TASK DESCRIPTION. Every record below must be returned word for word, with the pictures left out.

[Saved data entries]
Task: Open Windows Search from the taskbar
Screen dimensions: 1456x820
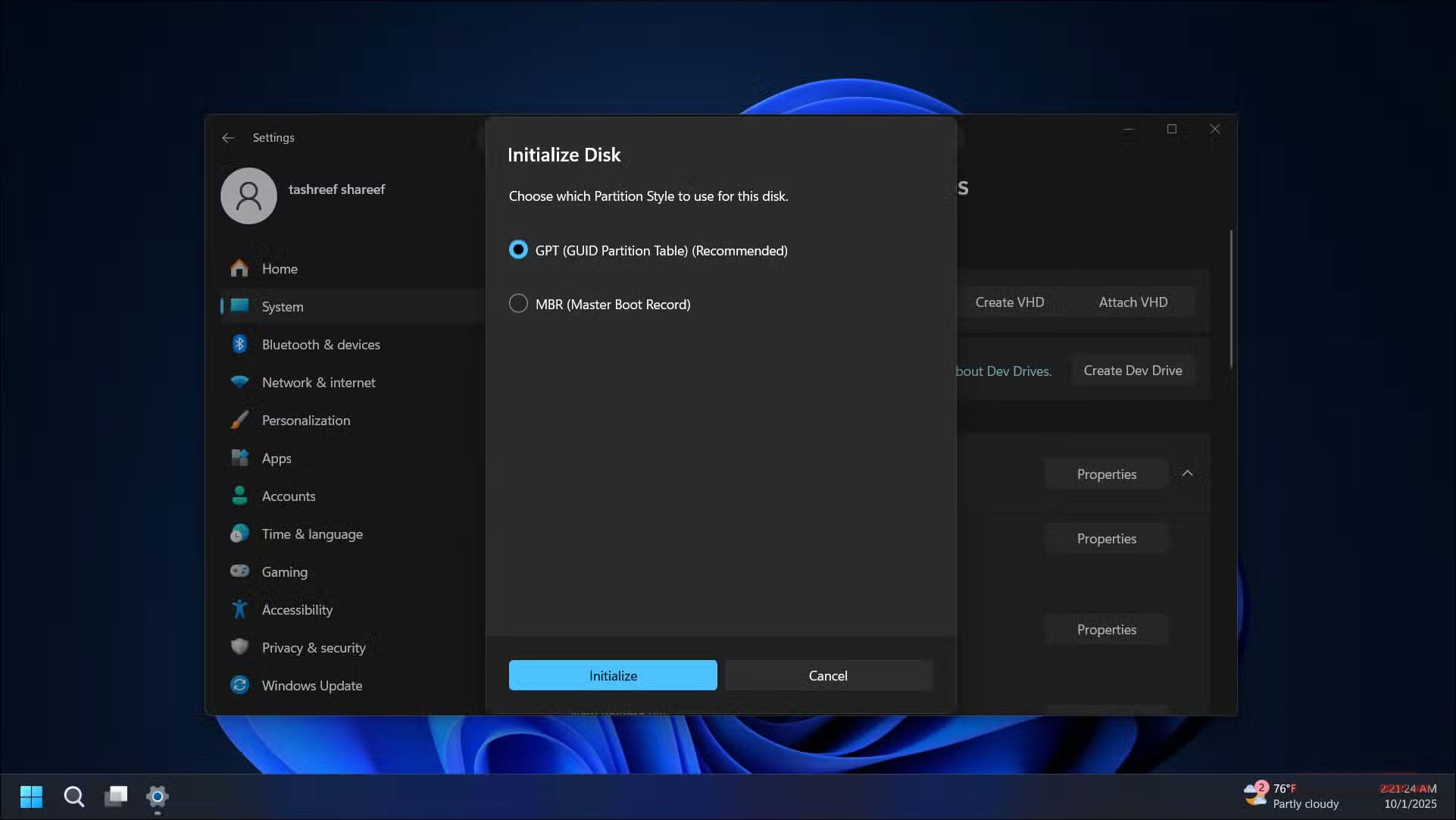Action: [x=73, y=797]
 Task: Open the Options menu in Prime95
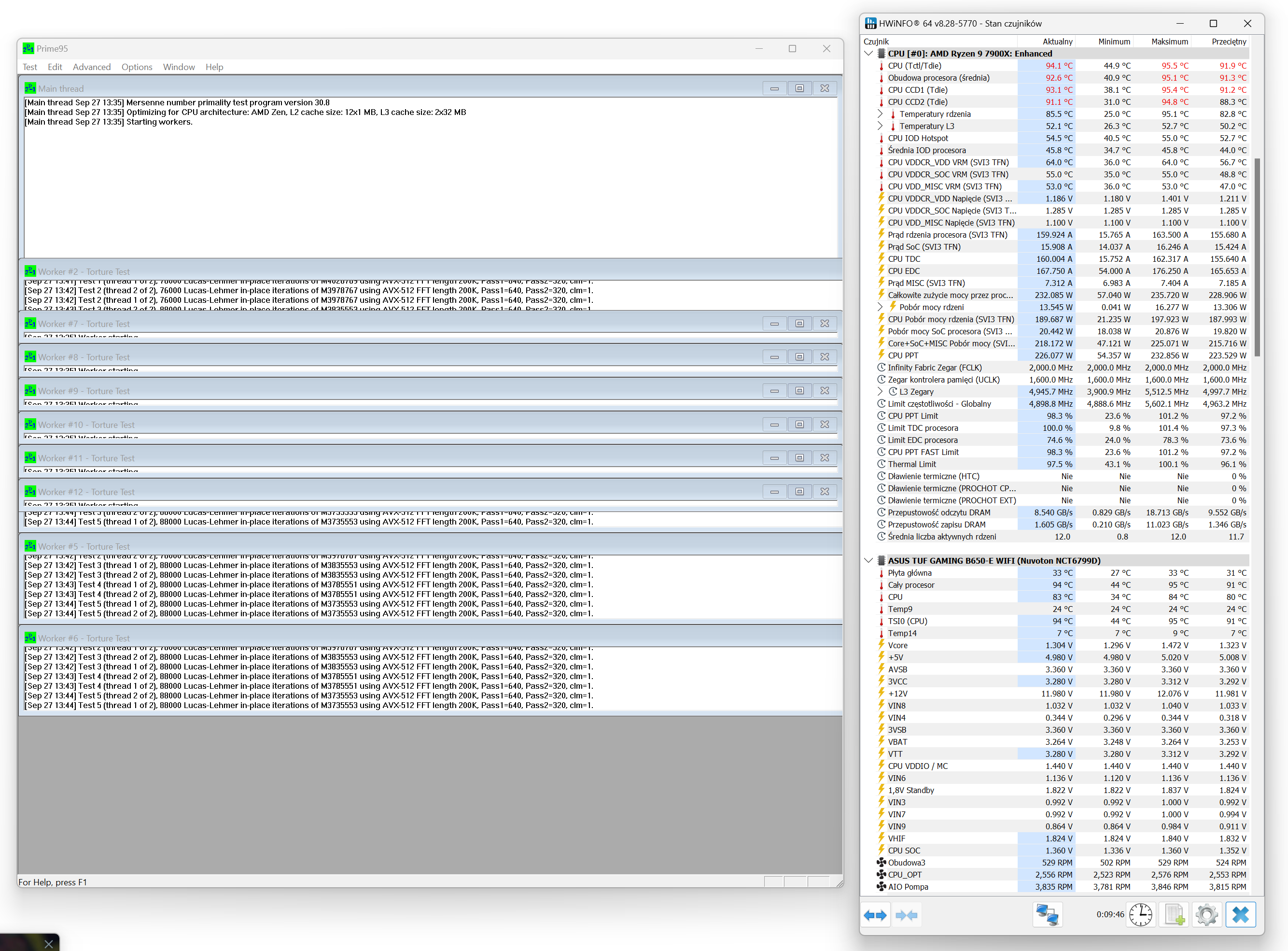click(137, 67)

TASK ANSWER.
Task: Open Windows Search from the taskbar
Screen dimensions: 1456x820
Action: [x=73, y=797]
 Task: Open the Options menu in Prime95
click(137, 67)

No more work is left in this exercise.